Requirement: Skip the pictures. Give all the data again exactly.
BEGIN Extracted information
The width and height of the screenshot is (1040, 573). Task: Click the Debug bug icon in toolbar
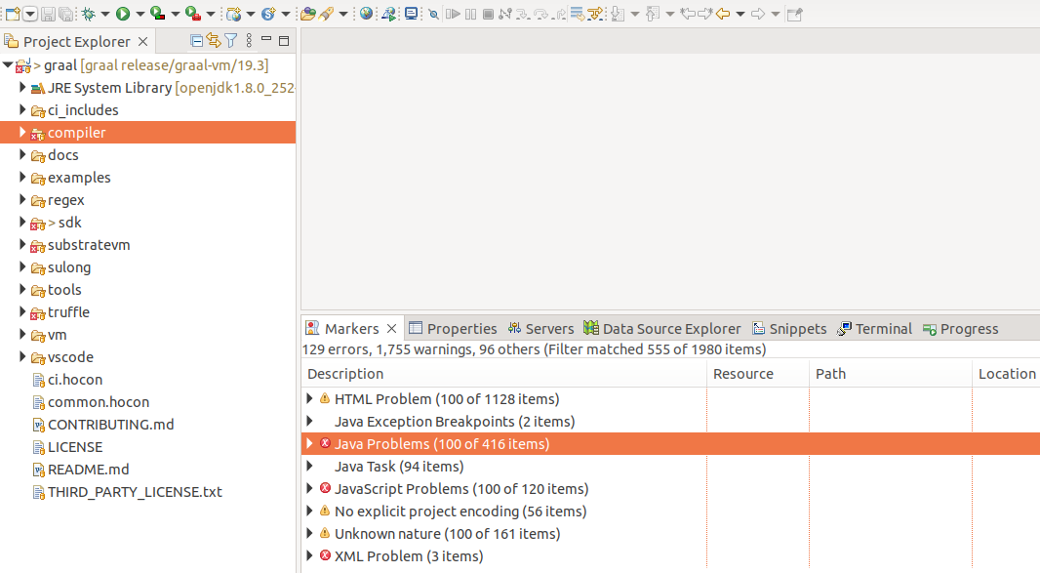(x=88, y=14)
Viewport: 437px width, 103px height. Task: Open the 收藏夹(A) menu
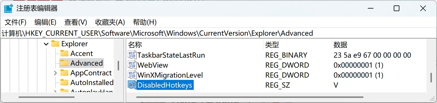point(110,22)
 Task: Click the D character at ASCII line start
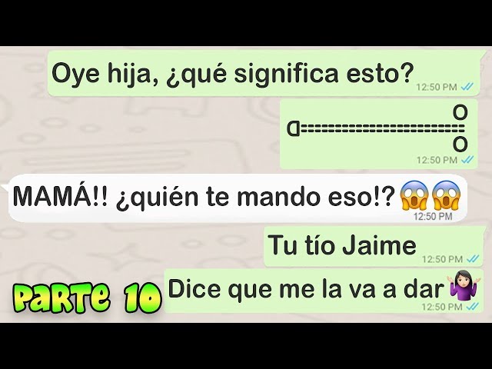(x=294, y=128)
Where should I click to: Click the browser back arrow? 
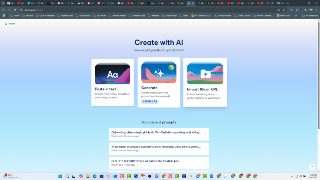pyautogui.click(x=3, y=10)
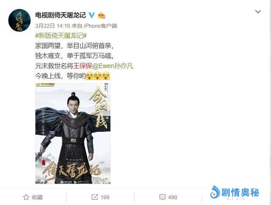Click the blue verified V badge
271x205 pixels.
(92, 15)
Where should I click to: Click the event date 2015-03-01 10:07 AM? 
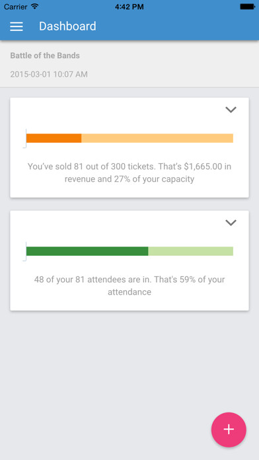click(x=49, y=74)
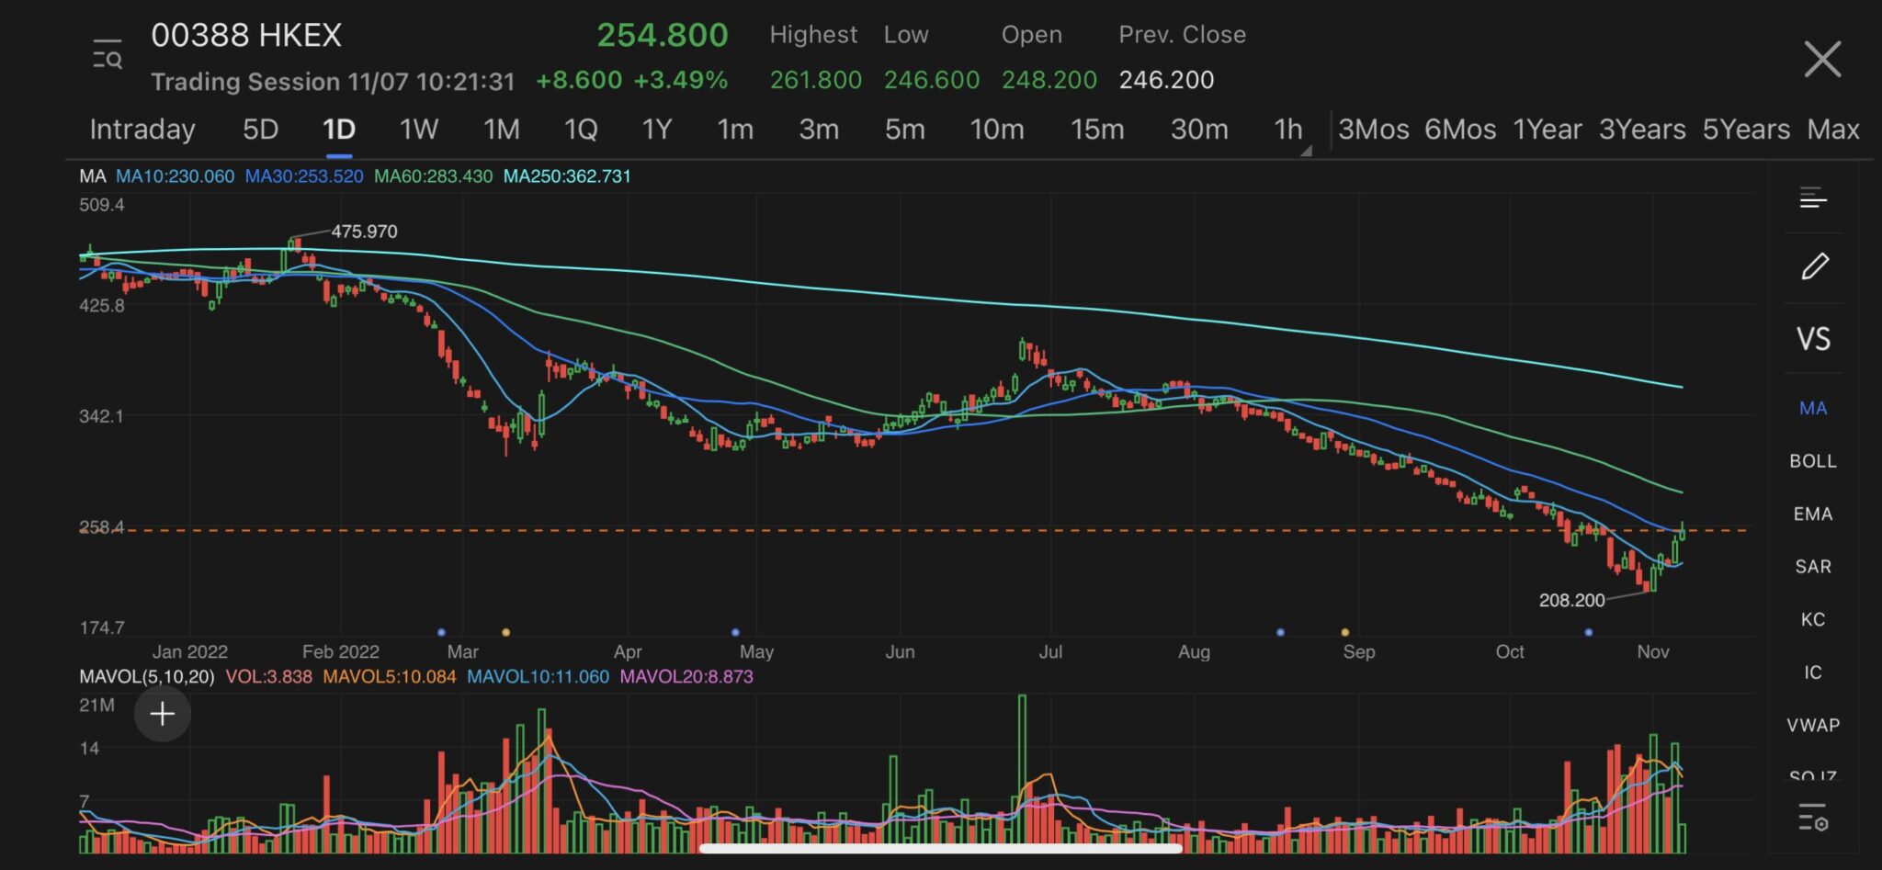This screenshot has height=870, width=1882.
Task: Toggle the MA indicator overlay
Action: pyautogui.click(x=1813, y=409)
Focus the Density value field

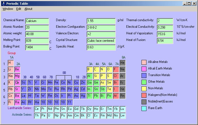[101, 21]
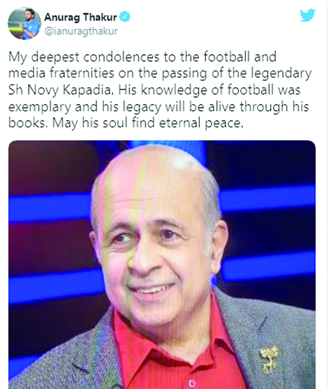This screenshot has height=389, width=334.
Task: Open the @ianuragthakur handle link
Action: pyautogui.click(x=81, y=31)
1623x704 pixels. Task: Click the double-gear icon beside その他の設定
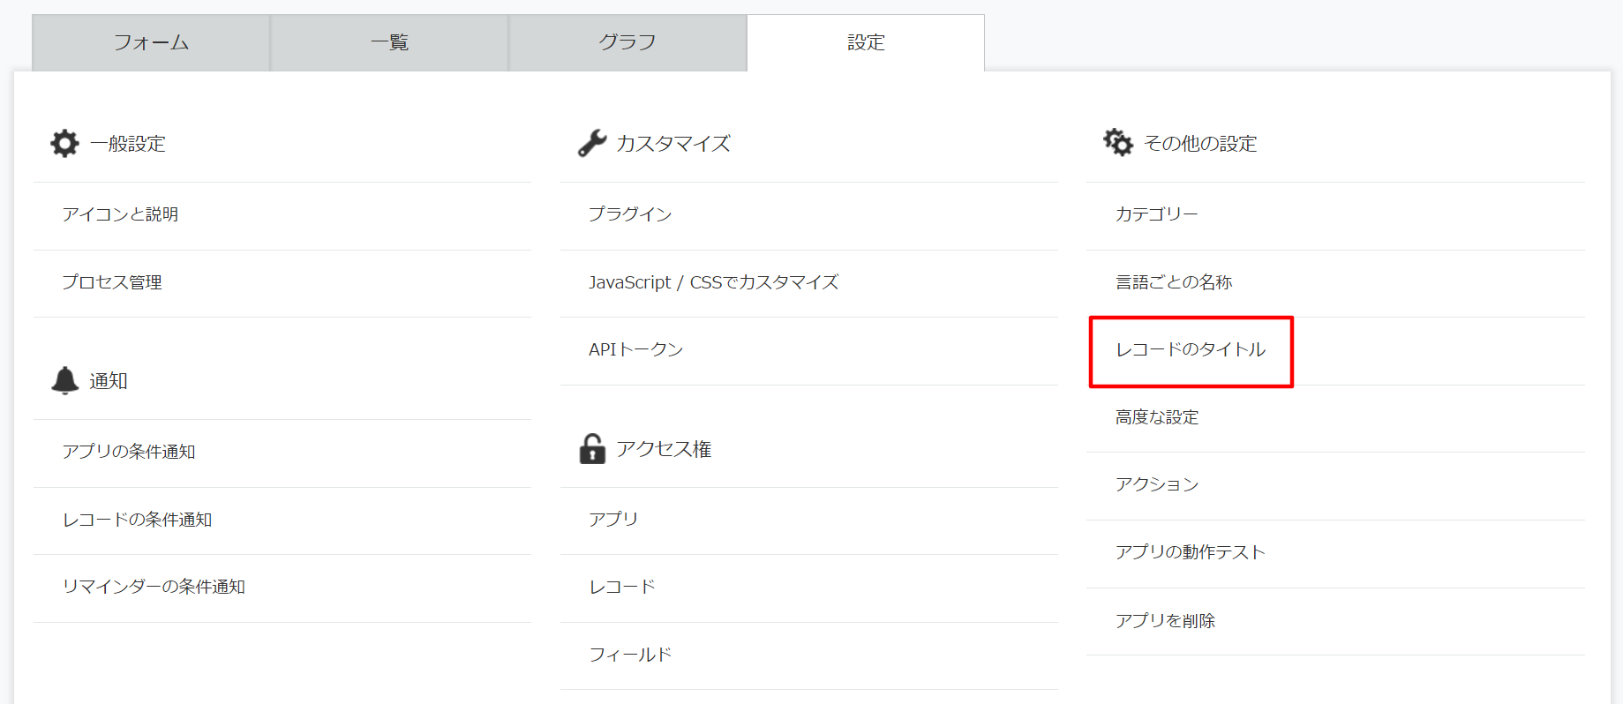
END Extracted information
Result of this task:
The width and height of the screenshot is (1040, 573). Task: Click the Debug bug icon in toolbar
(x=88, y=14)
Viewport: 437px width, 103px height. Task: Open the 收藏夹(A) menu
point(110,22)
 Task: Click the D character at ASCII line start
(x=294, y=128)
Where should I click to: Click the browser back arrow? 
pyautogui.click(x=3, y=10)
Click the blue verified V badge
271x205 pixels.
(92, 15)
Where should I click to: Click the event date 2015-03-01 10:07 AM? 
click(x=49, y=74)
This screenshot has height=870, width=1882.
Task: Toggle the MA indicator overlay
Action: pyautogui.click(x=1813, y=409)
Focus the Density value field

[101, 21]
This screenshot has height=389, width=334.
Task: Open the @ianuragthakur handle link
Action: pyautogui.click(x=81, y=31)
1623x704 pixels. Task: Click the double-gear icon beside その他の設定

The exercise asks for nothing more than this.